7/05/2012

Greece’s Debt Crisis in Context



Πηγή: Political Economy Research Institute
By C.J. Polychroniou
September 2011

"...A similarly strong argument made against a single European currency was that sustainable convergence in the European Union could be achieved only at the expense of even higher rates of unemployment. According to this argument, Eurozone economic and fiscal policy must lead to real unit labor cost convergence, otherwise unemployment would reach unsustainable levels. Yet, real convergence (growth, wealth creation, real wage costs, unemployment, productivity) in a neoliberal economic environment, the critics implied, is a chimera. Indeed, the critics have proven to be right, at least on this point: the euro has led to greater economic and social inequality among the various national economies, has exacerbated the problem of unemployment in the peripheral economies, and has produced huge transfers from the periphery to the core.
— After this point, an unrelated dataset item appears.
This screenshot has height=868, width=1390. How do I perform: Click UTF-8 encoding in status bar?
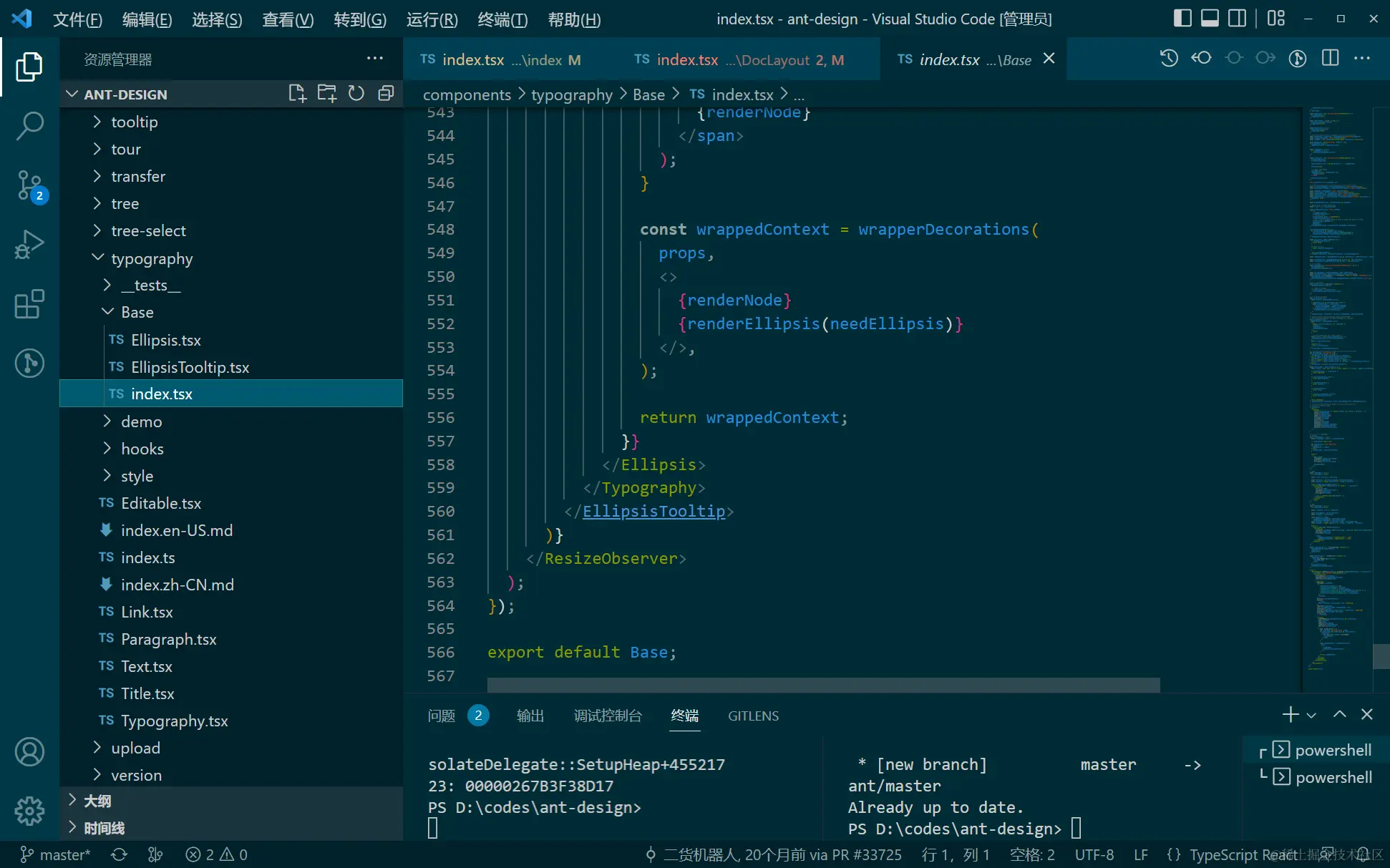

But to have expected the political and financial elite in Greece to engage in such reflections and ponder whether it was wise for the country to enter the euro when it did would be equivalent to expecting a shark to twist and turn away at the smell of blood. The easy access to international credit with low interest would not only help to sustain the growth model and strategy of the last thirty years, but would also greatly expand opportunities for bribery, kickbacks, and payoffs for the political class. As for the academic neoliberal economists, who were staunch advocates of Greece joining the euro, the best they could do was hedge their bets on the unfounded hope that the single currency would lead to increased productivity and speed structural adjustments within the Greek economy."